We removed the card with the two SSDs on it to put a new card that support four SSD. We removed the box containing the card from the back of the server (next to ethernet ports) and plug the card out. The new card is a bit bigger than the previous so we have to remove a small piece of plastic to pull it into place. But first we put the three SSDs + the Optane disk (two on each sides). We miss one small screw for on of the SSD, but as it is blocked by the box bottom, it's not a problem. We put the card back into the server.

SDD adpater card

Inserting adpater card

Insert back slot in server

Now we are ready for reboot.

We plug the server again.

We power on (small button on the right on the front of the server).

Bios config#

At some point, after memory check, the server display a dark screen and indicates some key to trigger BIOS. We hit F2 to enter BIOS (System Setup).

Slot bifurcation#

We go in:

  • System BIOS
  • Integrated devices
  • Slot bifurcation
  • we choose: Auto discovery of bifurcation

This is to specify how the PCI card supporting SSD will work (16 port divided in 4x4).

BIOS screen - slot bifurcation menu

BIOS screen - slot bifurcation

IDRAC / IPMI#

We go in Network settings to configure IDRAC / IPMI (which has its own ethernet card):

  • disable DHCP and auto-discovery
  • Static IP address: 213.36.253.209
  • Gateway: 213.36.253.222
  • Subnet Mask: 255.255.255.224
  • Static Prefered DNS: 213.36.253.10
  • Static Alter: 213.36.252.131

BIOS screen - IDRAC

These settings are given by our host provider (free)

PERC adapter#

We go reboot and go again in the BIOS to configure PERC Adapter Bios (Power Edge RAID Controller), and change configuration to be in HBA mode for disks.

BIOS screen - PERC - 1

BIOS screen - PERC - 2

BIOS screen - PERC - hba

Proxmox install#

We plug the bootable USB stick with Proxmox VE iso for installation.

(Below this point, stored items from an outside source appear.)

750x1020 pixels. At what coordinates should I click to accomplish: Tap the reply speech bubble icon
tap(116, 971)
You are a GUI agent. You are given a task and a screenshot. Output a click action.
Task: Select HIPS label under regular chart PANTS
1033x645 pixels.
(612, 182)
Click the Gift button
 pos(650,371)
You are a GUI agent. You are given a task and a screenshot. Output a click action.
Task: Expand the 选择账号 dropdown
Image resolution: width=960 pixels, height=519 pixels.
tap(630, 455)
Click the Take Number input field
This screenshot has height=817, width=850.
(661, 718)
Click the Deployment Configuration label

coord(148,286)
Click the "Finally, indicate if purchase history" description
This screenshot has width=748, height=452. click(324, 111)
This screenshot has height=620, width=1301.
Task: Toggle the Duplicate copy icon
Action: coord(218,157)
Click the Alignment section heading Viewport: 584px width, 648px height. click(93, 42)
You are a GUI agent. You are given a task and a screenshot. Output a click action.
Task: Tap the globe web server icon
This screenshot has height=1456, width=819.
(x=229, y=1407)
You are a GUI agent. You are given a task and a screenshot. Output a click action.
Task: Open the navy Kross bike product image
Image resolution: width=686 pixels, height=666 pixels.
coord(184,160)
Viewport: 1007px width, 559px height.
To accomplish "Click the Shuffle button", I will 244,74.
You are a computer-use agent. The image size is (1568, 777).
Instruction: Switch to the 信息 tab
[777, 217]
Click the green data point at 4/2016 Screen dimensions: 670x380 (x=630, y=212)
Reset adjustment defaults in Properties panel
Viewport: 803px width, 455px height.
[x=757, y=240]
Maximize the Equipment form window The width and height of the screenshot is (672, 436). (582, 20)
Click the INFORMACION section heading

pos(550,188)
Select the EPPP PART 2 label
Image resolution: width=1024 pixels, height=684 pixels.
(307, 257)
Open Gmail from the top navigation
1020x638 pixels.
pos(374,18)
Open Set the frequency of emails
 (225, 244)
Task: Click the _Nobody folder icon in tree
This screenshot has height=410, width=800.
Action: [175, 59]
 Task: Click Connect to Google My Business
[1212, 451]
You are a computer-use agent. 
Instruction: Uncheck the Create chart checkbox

USB stick plugged for install

As we re-start the server we go in boot setup (F11) and in boot option menu, we choose the USB key media to boot.

We arrive on Proxmox install screen, and start installation.

It discovers the network, and ask to validate EULA (End User License Agreement).

We have to choose the target start disk. We can see all disks are there. We choose target ZFS. We choose RAID5, and we setup to only use the four 14TB disks. advanced config but keep the defaults.

Proxmox VE first screen

Proxmox VE choosing ZFS

ZFS pool choice screen

ZFS advanced

But maybe we did two errors:

  • we should have changed the HDSize to have a bigger partition (Proxomx VE choose 13Gb because this was the size of the smallest disk)
  • we should have looked for an option to rename the ZFS to something else than rpool, as a ZFS pool named rpool was already present (see below)

We then add a root password, email: root@openfoodfacts.org hostname: off2.openfoodfacts.org

Eno2 network setup:

  • IP static: 213.36.253.208/27
  • Gateway: 213.36.253.222
  • DNS Server: 213.36.253.10

eno2 config

We are asked for confirmation:

Install summary screen

And we launch install. It takes time. At the end it reboots. We remove USB stick.

first launch#

First launch does not work and we find ourselves on a initramfs prompt.

This is due to the fact that we have two ZFS pools with the same name: rpool: one that was existing (on our old disks) and one we created at install (we should have tried to avoid default name at install).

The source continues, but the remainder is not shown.